Friday, July 13, 2018

Tamer Lions!


           Life can be tough sometimes. Like the lion tamer who put this terse ad’ in the newspaper: "Lion tamer looking for tamer lion." Anything or anybody in your life you wish was "tamer"? From time to time most of us find ourselves face to face with circumstances or people who cause problems and pressures and pain in our lives. The problems range from mild irritation to major frustration. In the words of the Bible in James 1:2b, we sometimes "fall into various trials." Unlike much comfy and convenience-oriented contemporary religion, the Bible teaches God’s children to expect "the sufferings of this present time," even as we weigh them against "the glory which shall be revealed" (Romans 8:18). That glory is ahead in a time and place when all the lions that threaten us here will be tamed – when, "God will wipe away every tear from their eyes; there shall be no more death, nor sorrow, nor crying. There shall be no more pain, for the former things have passed away." Meanwhile, whether preachers and modern day purveyors of so-called "health-and- wealth, name-it-and claim it, feel-good religion" ever get round to telling us or not, we all live in a world where "the devil walks about like a roaring lion, seeking whom he may devour" (1 Peter 5:8).

                 We might all wish for tamer lions. But what if your lions can’t be tamed? What if you are locked in a cage of painful circumstances you can’t control or escape or make "tamer"? A verse from the pen of the apostle Paul speaks to that very situation. In Romans 12:12 he wrote ten words that won’t necessarily make the lions in our lives tamer but will help to make us tougher and better able to cope with the untamed lions– "rejoicing in hope, patient in tribulation, continuing steadfastly in prayer." Amazing counsel.
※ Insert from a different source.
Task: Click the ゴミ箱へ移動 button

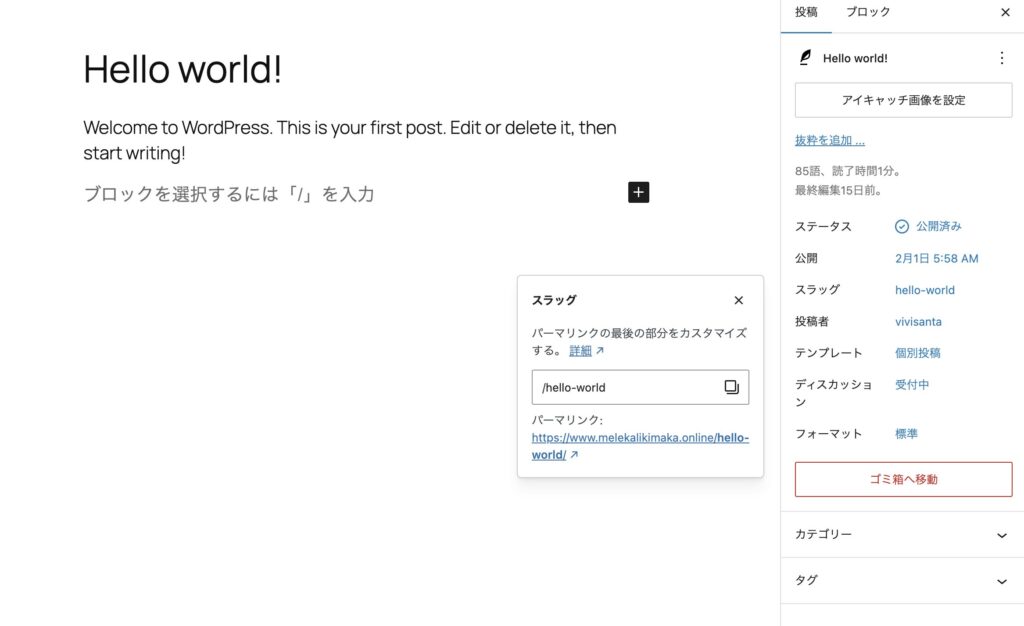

Instead of the "life-is-not-fair, I’m a helpless victim" attitude of so many people who wallow in a sea of self-pity, the apostle calls us to choose a nobler path! Christian joy is grounded in nothing less than the hope of heaven, and we can hold on to joy and hope anchored there. We can be patient although in pain. We can maintain a steady prayer life even in the midst of life’s trouble, trials and tears. Or we can choose the well-worn path and sit and sour and sulk and bitterly complain about how unfair life is. Some wit said, "Suffering is inevitable, but misery is optional." Victor Frankl saw a lot of suffering and faced some untameable circumstances. He was an Austrian neurologist and a Holocaust survivor. In Man’s Search For Meaning (1948), a book about his experience as an Auschwitz concentration inmate during World War II, Frankl noted there were a few men who walked through the camp huts comforting and giving away their last piece of bread. Frankl wrote, "They may have been few in number, but they offer sufficient proof that everything can be taken from a man but one thing: the last of his freedoms – to choose one’s attitude in any given set of circumstances, to choose one’s own way." Here’s the bottom line: I can’t always control painful circumstances and people in my life, but I can always control my attitude. I may never tame all the lions in my life, but neither do I have to let the lions tame me – "through faith ... stopped the mouths of lions" (Hebrews 11:33b). Think about it.